Na citação de Giorgio Agamben, “o sono é a modalidade do tempo vivido que assegura uma interrupção e um desligamento das redes e dos dispositivos tecnológicos para que entremos num estado de inatividade e de inutilidade.”

pág. 27 – “…um mundo 24/7 é desencantado…”

A visão do livro como um todo é bastante pessimista, mas trazida com grande perspicácia e notável domínio do tema, é impossível não concordar com o autor até quando ele se empolga. Para Jonathan Crary, o tempo deixou de existir e hoje não há experiência humana que não seja mensurável ou exposta à luminosidade de telas interativas. E quem vai negar que vivemos em uma época de hiperatividade sem trégua? E nem só no ciberespaço, já que os espaços físicos públicos são projetados de modo a impedir o sono ocasional.

pág. 98 – “Há uma incompatibilidade profunda entre qualquer coisa que se assemelhe ao devaneio e as prioridades de eficiência, funcionalidade e velocidade.”

A realidade econômica do neoliberalismo despreza as proteções sociais dos indivíduos. Há exploração  em todos os níveis ambientais e classes sociais, as pessoas já se encontram envolvidas e dependentes de ferramentas virtuais e o sono tranquilo tornou-se um luxo muitas vezes impagável.

pág. 27 – “…o sono deve ser comprado…”

Mas o imperativo do sono não nos permite esquecer o ritmo cíclico e muitas vezes frágil da vida. Daí toda a atenção a ele. Ainda é o sono que nos impele a reduzir as velocidades que a sociedade exige; cada vez mais precisamos estar sempre antenados e ativos na construção de nossas identidades virtuais conforme parâmetros e critérios de mercado. Crary fala sobre a alucinação da presença, sempre acompanhada da depreciação da fraqueza e inadequação do tempo humanos.
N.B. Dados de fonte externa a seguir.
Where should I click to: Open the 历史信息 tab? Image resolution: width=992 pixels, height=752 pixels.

Fala também da privatização da experiência individual, do conceito de reificação e da modelagem de si próprio. É muito impactante ler sobre a hiperexpansão da lógica do espetáculo, ocorre uma remontagem do eu. Todos precisam de uma “presença online”.
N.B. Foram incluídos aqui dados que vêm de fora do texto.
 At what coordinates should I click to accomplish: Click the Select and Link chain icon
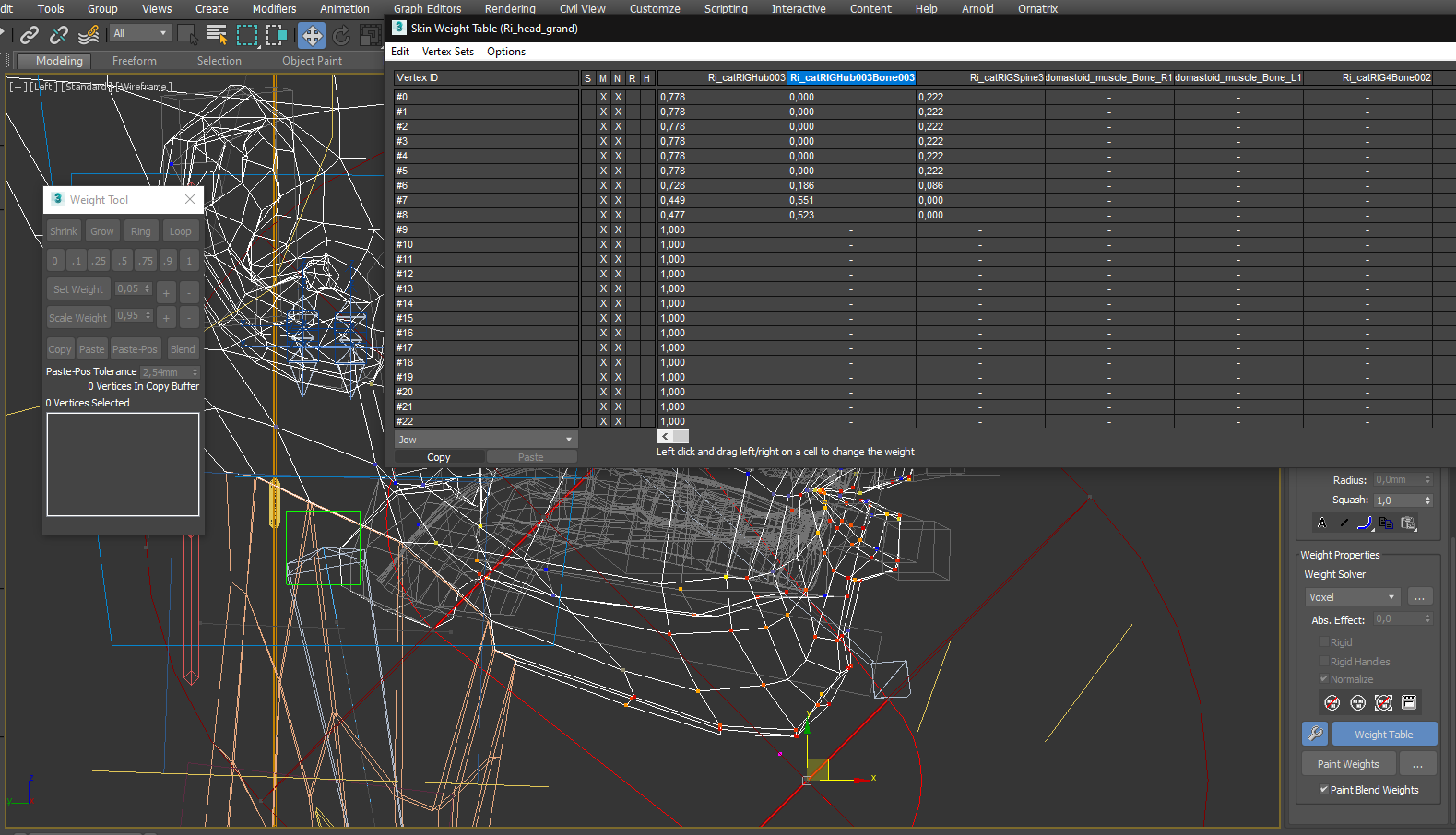30,35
pág. 55 – “A ilusão de escolha e autonomia é uma das bases desses sistema global de autorregulação.”

A ideia central desta leitura não é ver que a tecnologia tem um lado terrível; mas sim falar da importância de usarmos essa tecnologia de um jeito inteligente de fato, que nos dê controle e mais conhecimento da vida. Me parece que enfrentar a problemática do vício e da motivação das instituições que patrocinam essa mania seja a única forma de efetivamente lutar contra o movimento. O próprio autor, ao final do livro, afirma que essa esperança é um pouco semelhante a um sonho, mas não por isso menos válido ou digno de ser cultivado ou até defendido nos dias de hoje.

pág. 27 – “O planeta é repensado como um local de trabalho ininterrupto ou um shopping center de escolhas, tarefas, seleções e digressões infinitas, aberto o tempo todo.”

A tradução é de Joaquim Toledo Jr. e o livro traz várias citações de ouro: Nietzche, Freud, Marx, Godard, Hitchcock, André Breton, Bernard Stiegler, Paul Valéry, Zygmunt Bauman, Guy Debord, Jean-Paul Sartre, Henri Lefebvre e outros.

Inclusive, há uma passagem que me interessou particularmente, pois analisa uma pintura de 1782 de Joseph Wright of Derby, mostrando exatamente o momento em que as luzes naturais e artificiais se misturavam.

Arkwright's Cotton Mills by Night - 1782 - Joseph Wright

Arkwright’s Cotton Mills by Night – 1782 – Joseph Wright of Derby – Oil on canvas. 99.7 x 125.7 cm.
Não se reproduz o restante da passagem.